A good query letter is important. Even if the agency has Query Manager (in which the author fills out fields labeled: query, synopsis, and sample), it is in the author’s best interest to have a formal query written, that they can copy and paste into the fields.

What is a good query letter? More on that in Agent Questions Volume One.

The query letter itself tells me your concept. Do I like what you’re selling? Is this a fresh idea? Does this new book fall into the current publishing trends? If I am attracted to the concept, I read on to the synopsis.


Your synopsis is a list of the events that take place in your book. I generally tell people to get out that outline that you used to write your book, if you have one, and put those scenes into sentences. Now you’re on your way. The synopsis tells me the bones of your story. Are there plot holes? Is there rising action? Is there a climax and resolution? In the synopsis, you need to include the ending. The query letter is your hook, where you do not give the ending away, but your synopsis needs to show the agent that you can tell a good story from front to finish.

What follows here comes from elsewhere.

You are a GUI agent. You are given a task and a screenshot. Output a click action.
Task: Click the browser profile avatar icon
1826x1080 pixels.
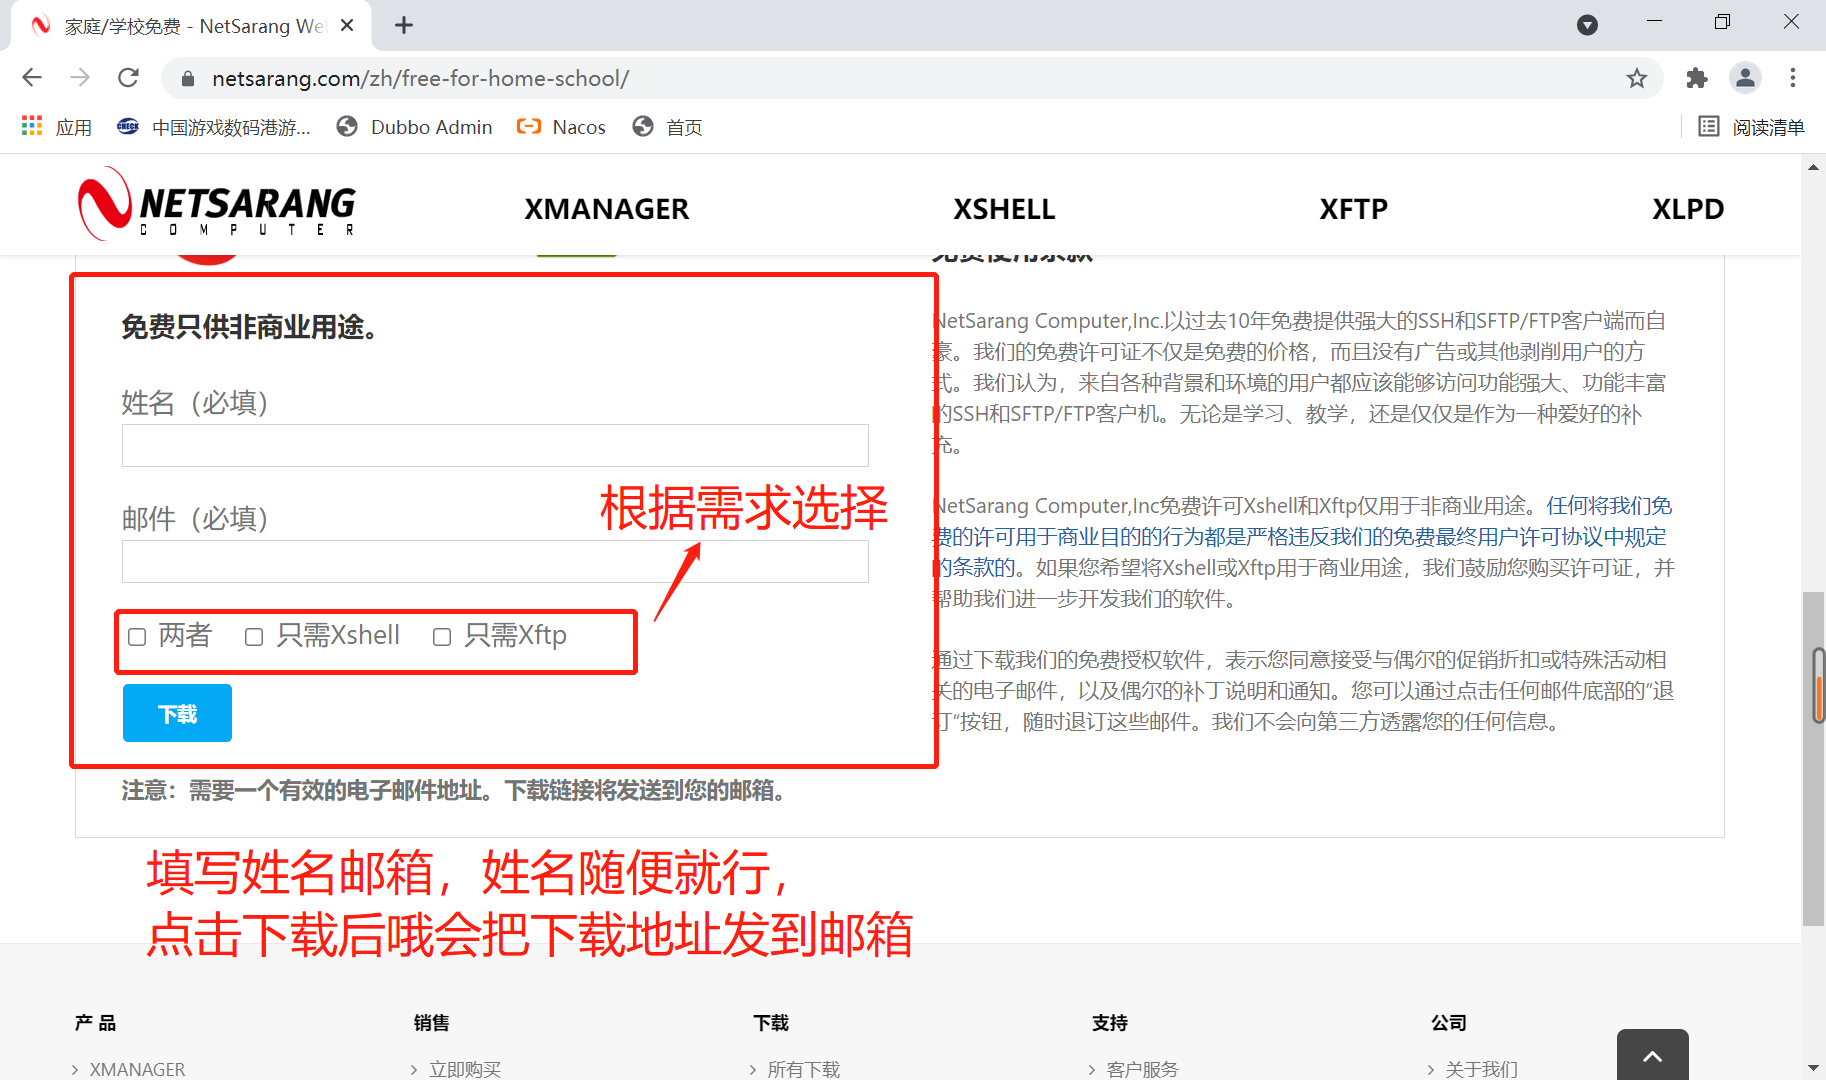(x=1745, y=78)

How do you write a good synopsis? More on that in another post. It’s kind of annoying, isn’t it? Sorry.

Once I have read your synopsis and I know the “story” to your manuscript, I will go on and read your sample. In the sample, your first page is the most important. Readers will either keep reading, or put it down right away, if you are not snagging them pretty quickly.


The sample of your work is where I see for myself if the author will be able to pull off the complicated synopsis I just read. Is there a strong voice? Am I sucked into the story right away? Do I enjoy the writing style?

Put a lot of thought into your first line. Do not begin a book with someone waking up. Not the dream, not the mode of alarm, not looking in the mirror. Try not to open a book with someone speaking, because the reader knows nothing about the speaker yet and doesn’t know how to picture them or get the sub-context of what they’re saying. There are exceptions to every rule, but let’s face it, we probably aren’t one of them. Narrating to oneself, or thinking, is also a form of dialogue, so it’s wise not to begin with a character ruminating, either. Another wrong way to open is with a weather report. That’s just boring, unless you are a meteorologist. A description of the setting, is nearly as slow. An unspecific, general statement, that is true for most people, will not entice your readers to continue. Basically, anything that is not a puzzle-piece, or intended to make the reader curious enough to plow on, just won’t work. Make the reader ask who/what/where/why/when? Use an interesting, or unique detail of your theme, character, or setting that captures your reader from the first line.



If your submission has checked off each of these items on my checklist, I will ask you for the full manuscript. I need this because, after sending the first three chapters to agent after agent, and revising over and over, your first three chapters are going to shine! However, many people would be surprised at how many manuscripts go quickly downhill beginning with the fourth chapter. When you are given advice by agents and /or critique partners, make sure to carry that advice all the way through your story. I have also gotten all the way through a manuscript to have the climax fizzle out, or the ending mangled. Some have no ending at all. They abruptly end mid-scene. There MUST be a resolution. Even if it’s half a paragraph long, each story requires an end that satisfies the reader’s curiosity enough to feel that the book is a complete story, but curious enough to continue, if it is a series.

So, you see, each part of the submission is necessary for an agent’s judgement concerning which books they will represent. Because we don’t just represent books, we represent our authors. They are our clients, business partners, the writers of books we are passionate about, and friends. And don’t you choose your friends wisely, and with thought?


I hope my information makes it easier for you to find the agent of your dreams, and make them all come true! Happy submitting!